The Veronicas

The Fillmore At Irving Plaza

The VeronicasNEW YORK, NY–I’m not one for mainstream music. If you want to count such guilty pleasures as Fall Out Boy or Paramore, then by all means go ahead, but that’s not what I am referring to as mainstream. I am talking about straight-up Top 40 prefabricated trash that was packaged for Z100, played by studio musicians, and sung by sluts in pleather tube tops. Never in a million years did I think I would have to eat those words when I walked the three blocks from work to The Fillmore at Irving Plaza to see Australian female pop-rock duo, The Veronicas.

As I made my way through the throngs of people scattered across the venue I could hear the squeals of little girls awaiting the identical twin sisters to get onstage as the gays and near 30-year-old women began to already spill gin and tonics on the floor as they laughed with their girlfriends looking to the headliner of the night, Natasha Bedingfield.

The house lights dimmed and the sisters, Jessica and Lisa Origliasso, took their respective places on guitar and keys. Knowing very little background of the band before the show, I expected two Avril Lavignes to pop out with extensions and blonde hair, but instead the girls looked like they fell out of hipster Williamsburg, complete with dark wavy hair, red lipstick, skinny black pants, and a fedora. They looked more interesting than your average poppy vocalists and I doubt I could see either of them in pleather.

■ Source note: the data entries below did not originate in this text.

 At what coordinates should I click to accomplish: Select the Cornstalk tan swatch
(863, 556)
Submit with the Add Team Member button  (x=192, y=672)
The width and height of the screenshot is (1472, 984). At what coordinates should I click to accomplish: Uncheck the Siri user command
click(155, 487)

I was still quite nervous as the set began, afraid they were going to sound like Ashlee Simpson instead, but The Veronicas proved me wrong once again as they broke out into “Untouched,” a favorite of theirs to perform off their new album, Hook Me Up. Their sound is definitely more on the top side of music, but they fuse rock and roll licks and synth beats that push the envelope talent-wise. Past the time of singing and writing songs in their bedroom, the girls’ individual personalities shine through in their music as they collaborate more like a band onstage, rather than a pop girl duo by incorporating their older, but good-looking, all male musical support.

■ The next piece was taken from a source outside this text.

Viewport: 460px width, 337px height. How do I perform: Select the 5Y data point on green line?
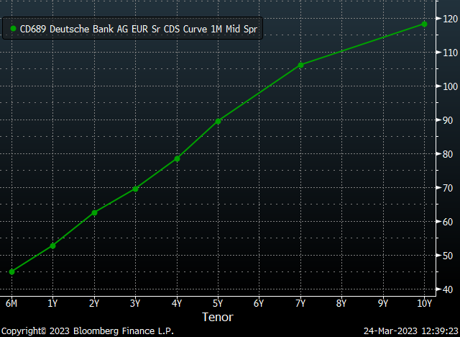click(x=218, y=121)
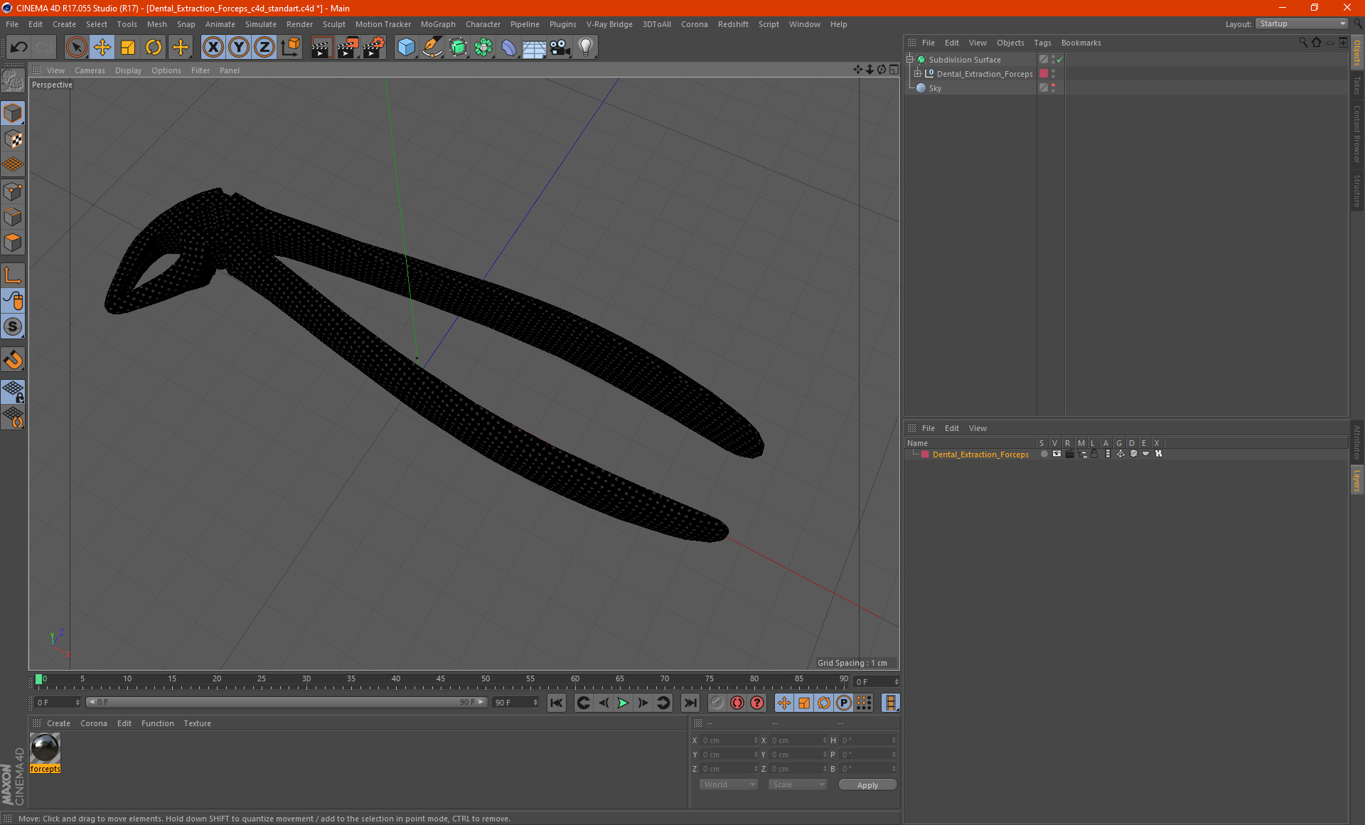Select the Scale tool
1365x825 pixels.
click(128, 47)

Next they played “Take Me On The Floor,” a cheeky potential radio hit in the vein of Katy Perry or Lily Alan. The song is pretty sassy, but furthermore, the girls displayed their vocal strength and versatility as they channeled their inner Karen O, front woman of the Yeah Yeah Yeahs.

As their six-song set progressed their spark began to fade as they performed older hits like “4ever.” It made me ask myself if those types of pop anthems are what the girls wanted to be singing. Maybe it was fatigue, but it seemed pretty clear that those songs were in the past, but felt compelled to perform them live because their international fame stemmed from their popularity.

Attempting to break out of the box, the Origliasso twins performed “Brother Brother,” an ‘80s rock tune inspired by the likes of modern screamo and hardcore genres. As the bridge started, one of the girls let out a yell like a small dying mammal. Completely out of character, I will give it an “E” for effort although a now defunct cock rock band would have been into the attempted scream. It’s hard to have a good yell when you are only 100 lbs. though.

I hate to admit, but I had fun watching The Veronicas. I would totally play them in my car on a hot summer day. Well, I would if I had a car here in New York.